The incessant rain and cool temperatures makes it difficult to get motivated to work outside. While we wait for even the slightest break in the weather, we’re shelling this years’ nut harvest. It’s a great job for dark, sleepy evenings as we adjust to daylight savings. I can do it in my pyjamas, in front of a roaring wood stove, while listening to the ten-year old sing along to bad 80’s music that he’s ‘just discovered’. Once the crop is shelled we’ll tally up the weight and store the bounty in the freezer in small vacuum sealed bags.

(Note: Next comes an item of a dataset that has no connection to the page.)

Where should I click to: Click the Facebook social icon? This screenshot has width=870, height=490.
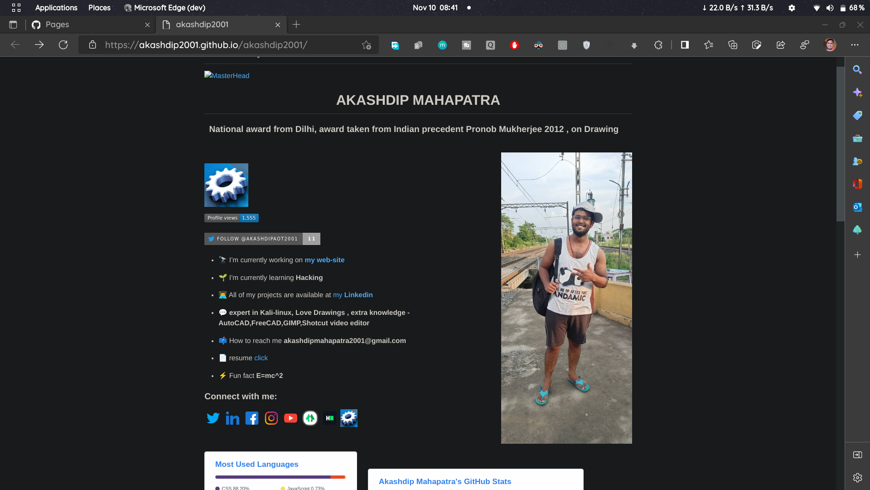[252, 418]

Empty shells or poorly formed nuts can indicate irregular watering; poor pollination (nut trees are primarily wind-pollinated) or insufficient soil nutrition. We see some empty and poorly formed shells in both the hazelnut and walnut crops each year. The majority of this years’ nuts have well filled shells so it appears we’re on the right track with the crop qualities we can influence.
I have yet to determine a cost-effective way to sniff and sort out the duds before cracking them. Float tests don’t work (all my walnuts float in buckets of water). Large scale commercial growers use powerful blowers calibrated perfectly so that anything less than an optimally filled nut gets blown off the conveyor belt and into the compost pile. With only 10 trees currently in production we’ll just have to hand sort. Come spring, the producing trees and newest nut trees will all receive another heavy dose of compost; freshly mulched tree rings and regular watering in the dry spells.
In the meantime I’m waiting out the downpour with my feet up, nutcracker in hand humming to the tune of “Legs…she knows how to use them…” Yikes. Add to the to-do-list: introduce junior to a new genre of music this winter.